Work item. Using the records below, transcribe word for word the stretch from the line that contains "Screen dimensions: 646x546" through the line that contains "Task: Click the three-lines list layout icon", both end lines included, and nothing else.

Given data.
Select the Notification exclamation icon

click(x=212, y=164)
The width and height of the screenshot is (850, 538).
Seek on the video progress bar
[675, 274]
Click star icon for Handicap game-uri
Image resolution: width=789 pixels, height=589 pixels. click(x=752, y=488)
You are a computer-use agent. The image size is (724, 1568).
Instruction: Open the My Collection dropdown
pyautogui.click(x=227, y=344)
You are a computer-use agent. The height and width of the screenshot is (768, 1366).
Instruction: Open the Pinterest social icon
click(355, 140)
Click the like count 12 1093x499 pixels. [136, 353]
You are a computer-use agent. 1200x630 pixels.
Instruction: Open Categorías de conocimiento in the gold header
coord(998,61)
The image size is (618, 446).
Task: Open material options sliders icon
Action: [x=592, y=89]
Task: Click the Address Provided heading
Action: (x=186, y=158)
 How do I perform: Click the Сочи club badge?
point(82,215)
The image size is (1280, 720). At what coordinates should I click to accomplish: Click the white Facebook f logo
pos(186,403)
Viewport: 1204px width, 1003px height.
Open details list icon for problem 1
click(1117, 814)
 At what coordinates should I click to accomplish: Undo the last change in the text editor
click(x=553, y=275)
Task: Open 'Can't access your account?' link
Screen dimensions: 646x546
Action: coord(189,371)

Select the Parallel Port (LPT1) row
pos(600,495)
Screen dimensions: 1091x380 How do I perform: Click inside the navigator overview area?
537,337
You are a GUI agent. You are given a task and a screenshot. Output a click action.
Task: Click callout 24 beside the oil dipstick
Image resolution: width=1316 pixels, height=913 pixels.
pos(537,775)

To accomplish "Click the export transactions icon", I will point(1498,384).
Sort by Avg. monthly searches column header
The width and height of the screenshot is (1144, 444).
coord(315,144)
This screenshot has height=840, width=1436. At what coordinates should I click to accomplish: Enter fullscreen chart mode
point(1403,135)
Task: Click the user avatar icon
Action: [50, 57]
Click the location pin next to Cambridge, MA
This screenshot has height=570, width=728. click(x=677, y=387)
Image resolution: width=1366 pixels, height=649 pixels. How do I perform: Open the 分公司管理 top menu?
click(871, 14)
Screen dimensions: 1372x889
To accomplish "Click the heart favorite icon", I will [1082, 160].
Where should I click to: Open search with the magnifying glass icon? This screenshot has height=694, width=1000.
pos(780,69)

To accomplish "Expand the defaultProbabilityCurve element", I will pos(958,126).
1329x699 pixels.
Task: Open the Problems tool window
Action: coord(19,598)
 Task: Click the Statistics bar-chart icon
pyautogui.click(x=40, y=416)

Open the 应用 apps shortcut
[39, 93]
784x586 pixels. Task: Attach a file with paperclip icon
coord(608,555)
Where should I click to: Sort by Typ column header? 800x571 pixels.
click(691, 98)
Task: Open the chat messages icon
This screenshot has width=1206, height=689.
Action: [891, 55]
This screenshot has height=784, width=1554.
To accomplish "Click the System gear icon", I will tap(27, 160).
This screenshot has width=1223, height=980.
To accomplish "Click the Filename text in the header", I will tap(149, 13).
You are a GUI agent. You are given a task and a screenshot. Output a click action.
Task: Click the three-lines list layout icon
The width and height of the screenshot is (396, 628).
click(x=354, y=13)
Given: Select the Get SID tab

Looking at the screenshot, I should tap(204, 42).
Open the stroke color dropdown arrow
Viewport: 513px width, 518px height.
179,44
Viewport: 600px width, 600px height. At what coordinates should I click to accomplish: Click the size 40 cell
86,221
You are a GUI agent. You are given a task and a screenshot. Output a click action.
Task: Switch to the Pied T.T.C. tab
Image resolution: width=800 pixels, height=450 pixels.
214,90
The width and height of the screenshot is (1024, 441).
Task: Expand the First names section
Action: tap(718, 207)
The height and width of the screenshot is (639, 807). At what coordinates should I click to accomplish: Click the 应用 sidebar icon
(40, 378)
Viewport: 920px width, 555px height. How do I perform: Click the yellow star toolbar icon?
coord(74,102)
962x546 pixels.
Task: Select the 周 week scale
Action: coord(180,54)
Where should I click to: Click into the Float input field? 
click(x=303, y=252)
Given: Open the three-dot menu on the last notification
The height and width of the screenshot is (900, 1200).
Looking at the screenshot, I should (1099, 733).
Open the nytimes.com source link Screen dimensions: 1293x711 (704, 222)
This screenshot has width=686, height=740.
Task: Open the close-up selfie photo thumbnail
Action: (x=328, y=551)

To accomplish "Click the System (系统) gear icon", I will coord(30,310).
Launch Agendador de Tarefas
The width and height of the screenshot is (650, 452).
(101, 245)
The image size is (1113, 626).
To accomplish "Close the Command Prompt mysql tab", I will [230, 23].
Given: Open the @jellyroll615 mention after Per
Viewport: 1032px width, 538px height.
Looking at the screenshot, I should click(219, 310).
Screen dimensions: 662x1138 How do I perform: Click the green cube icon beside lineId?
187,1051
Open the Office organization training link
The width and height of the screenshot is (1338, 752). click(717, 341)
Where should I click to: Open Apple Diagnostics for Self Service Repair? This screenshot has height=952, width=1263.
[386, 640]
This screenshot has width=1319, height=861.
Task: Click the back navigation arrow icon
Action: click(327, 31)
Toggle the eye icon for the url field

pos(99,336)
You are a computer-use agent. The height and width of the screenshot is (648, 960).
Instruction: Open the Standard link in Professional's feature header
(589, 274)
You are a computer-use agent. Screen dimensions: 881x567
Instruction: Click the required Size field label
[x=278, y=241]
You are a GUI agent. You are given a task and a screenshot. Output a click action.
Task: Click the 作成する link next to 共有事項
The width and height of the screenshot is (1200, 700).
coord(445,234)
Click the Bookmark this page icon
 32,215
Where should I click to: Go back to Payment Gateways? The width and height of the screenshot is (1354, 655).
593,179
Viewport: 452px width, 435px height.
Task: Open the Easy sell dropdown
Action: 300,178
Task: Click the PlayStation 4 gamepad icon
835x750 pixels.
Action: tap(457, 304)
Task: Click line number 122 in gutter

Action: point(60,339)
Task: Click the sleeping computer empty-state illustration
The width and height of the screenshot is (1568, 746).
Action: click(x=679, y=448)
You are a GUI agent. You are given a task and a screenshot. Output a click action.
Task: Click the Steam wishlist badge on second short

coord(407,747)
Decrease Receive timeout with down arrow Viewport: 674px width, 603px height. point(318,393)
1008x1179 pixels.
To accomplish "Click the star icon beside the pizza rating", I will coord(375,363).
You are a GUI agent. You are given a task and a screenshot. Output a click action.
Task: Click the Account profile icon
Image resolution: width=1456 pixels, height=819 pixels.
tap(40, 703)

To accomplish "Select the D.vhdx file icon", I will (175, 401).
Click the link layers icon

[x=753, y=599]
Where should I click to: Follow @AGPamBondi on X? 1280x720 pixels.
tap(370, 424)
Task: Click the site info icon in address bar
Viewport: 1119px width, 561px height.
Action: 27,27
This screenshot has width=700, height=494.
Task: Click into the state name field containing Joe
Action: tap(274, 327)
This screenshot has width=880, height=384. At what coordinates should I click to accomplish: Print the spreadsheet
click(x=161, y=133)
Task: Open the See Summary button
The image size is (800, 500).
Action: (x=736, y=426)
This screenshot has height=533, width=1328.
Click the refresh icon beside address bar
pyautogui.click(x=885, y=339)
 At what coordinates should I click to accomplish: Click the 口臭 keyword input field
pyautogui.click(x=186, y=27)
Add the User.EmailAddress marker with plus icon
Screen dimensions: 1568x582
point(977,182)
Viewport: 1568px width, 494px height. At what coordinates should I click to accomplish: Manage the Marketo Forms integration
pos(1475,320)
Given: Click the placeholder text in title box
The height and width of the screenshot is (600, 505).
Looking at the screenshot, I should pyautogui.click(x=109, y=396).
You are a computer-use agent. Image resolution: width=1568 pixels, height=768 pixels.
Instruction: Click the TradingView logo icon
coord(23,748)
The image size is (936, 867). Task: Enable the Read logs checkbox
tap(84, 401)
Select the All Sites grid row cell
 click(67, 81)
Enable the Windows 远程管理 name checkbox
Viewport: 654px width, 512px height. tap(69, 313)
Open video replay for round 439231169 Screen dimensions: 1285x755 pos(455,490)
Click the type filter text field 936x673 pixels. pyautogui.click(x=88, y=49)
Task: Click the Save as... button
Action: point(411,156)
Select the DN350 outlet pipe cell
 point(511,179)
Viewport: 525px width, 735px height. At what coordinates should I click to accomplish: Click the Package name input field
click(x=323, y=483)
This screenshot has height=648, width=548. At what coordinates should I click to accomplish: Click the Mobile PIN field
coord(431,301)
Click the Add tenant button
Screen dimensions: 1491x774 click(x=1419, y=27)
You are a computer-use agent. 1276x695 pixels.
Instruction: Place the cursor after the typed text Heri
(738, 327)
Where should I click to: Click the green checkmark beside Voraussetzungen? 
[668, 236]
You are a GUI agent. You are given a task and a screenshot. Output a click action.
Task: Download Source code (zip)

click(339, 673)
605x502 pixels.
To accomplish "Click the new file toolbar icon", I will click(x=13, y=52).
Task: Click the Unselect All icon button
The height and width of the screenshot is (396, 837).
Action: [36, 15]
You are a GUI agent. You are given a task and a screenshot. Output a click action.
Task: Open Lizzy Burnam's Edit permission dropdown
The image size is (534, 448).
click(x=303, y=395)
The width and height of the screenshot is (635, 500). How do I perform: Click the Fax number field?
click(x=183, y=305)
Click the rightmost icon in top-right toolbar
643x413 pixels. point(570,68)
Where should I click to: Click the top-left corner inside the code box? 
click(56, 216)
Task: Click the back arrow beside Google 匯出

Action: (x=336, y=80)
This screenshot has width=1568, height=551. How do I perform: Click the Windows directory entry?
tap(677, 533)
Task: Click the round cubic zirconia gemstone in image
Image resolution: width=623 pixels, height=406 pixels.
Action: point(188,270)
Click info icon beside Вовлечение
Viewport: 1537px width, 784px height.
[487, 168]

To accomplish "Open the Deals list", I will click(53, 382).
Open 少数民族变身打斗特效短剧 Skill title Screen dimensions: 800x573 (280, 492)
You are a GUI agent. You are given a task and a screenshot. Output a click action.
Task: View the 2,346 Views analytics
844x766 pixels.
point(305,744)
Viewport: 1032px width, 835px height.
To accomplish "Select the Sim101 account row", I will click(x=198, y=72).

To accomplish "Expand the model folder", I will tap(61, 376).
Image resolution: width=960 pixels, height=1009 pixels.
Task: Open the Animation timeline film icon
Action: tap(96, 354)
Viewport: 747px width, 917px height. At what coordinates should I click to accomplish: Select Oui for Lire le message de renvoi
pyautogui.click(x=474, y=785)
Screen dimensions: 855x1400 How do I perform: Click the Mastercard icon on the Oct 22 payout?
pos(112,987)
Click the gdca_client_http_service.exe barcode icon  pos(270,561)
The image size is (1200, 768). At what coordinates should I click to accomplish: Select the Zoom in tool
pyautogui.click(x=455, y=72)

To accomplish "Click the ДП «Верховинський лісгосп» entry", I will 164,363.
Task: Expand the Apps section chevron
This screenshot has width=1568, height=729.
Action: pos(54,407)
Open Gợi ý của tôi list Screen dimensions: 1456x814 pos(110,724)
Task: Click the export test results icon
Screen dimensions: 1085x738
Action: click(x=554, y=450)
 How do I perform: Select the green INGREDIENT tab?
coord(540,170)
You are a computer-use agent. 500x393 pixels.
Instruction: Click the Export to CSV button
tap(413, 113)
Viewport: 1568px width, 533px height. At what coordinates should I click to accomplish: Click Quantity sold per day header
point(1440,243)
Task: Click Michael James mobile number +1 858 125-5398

Exercise answer.
Screen dimensions: 646x546
Action: coord(189,371)

Select the Parallel Port (LPT1) row
pos(600,495)
Screen dimensions: 1091x380 How do I perform: Click inside the navigator overview area?
537,337
You are a GUI agent. You are given a task and a screenshot. Output a click action.
Task: Click callout 24 beside the oil dipstick
Image resolution: width=1316 pixels, height=913 pixels.
pos(537,775)

To accomplish "Click the export transactions icon", I will point(1498,384).
Sort by Avg. monthly searches column header
The width and height of the screenshot is (1144, 444).
coord(315,144)
This screenshot has height=840, width=1436. At what coordinates should I click to accomplish: Enter fullscreen chart mode
point(1403,135)
Task: Click the user avatar icon
Action: [50, 57]
Click the location pin next to Cambridge, MA
This screenshot has height=570, width=728. click(x=677, y=387)
Image resolution: width=1366 pixels, height=649 pixels. How do I perform: Open the 分公司管理 top menu?
click(871, 14)
Screen dimensions: 1372x889
To accomplish "Click the heart favorite icon", I will [1082, 160].
Where should I click to: Open search with the magnifying glass icon? This screenshot has height=694, width=1000.
pos(780,69)

To accomplish "Expand the defaultProbabilityCurve element", I will pos(958,126).
1329x699 pixels.
Task: Open the Problems tool window
Action: coord(19,598)
 Task: Click the Statistics bar-chart icon
pyautogui.click(x=40, y=416)

Open the 应用 apps shortcut
[39, 93]
784x586 pixels. Task: Attach a file with paperclip icon
coord(608,555)
Where should I click to: Sort by Typ column header? 800x571 pixels.
click(691, 98)
Task: Open the chat messages icon
This screenshot has width=1206, height=689.
Action: [891, 55]
This screenshot has height=784, width=1554.
To accomplish "Click the System gear icon", I will tap(27, 160).
This screenshot has width=1223, height=980.
To accomplish "Click the Filename text in the header", I will tap(149, 13).
You are a GUI agent. You are given a task and a screenshot. Output a click action.
Task: Click the three-lines list layout icon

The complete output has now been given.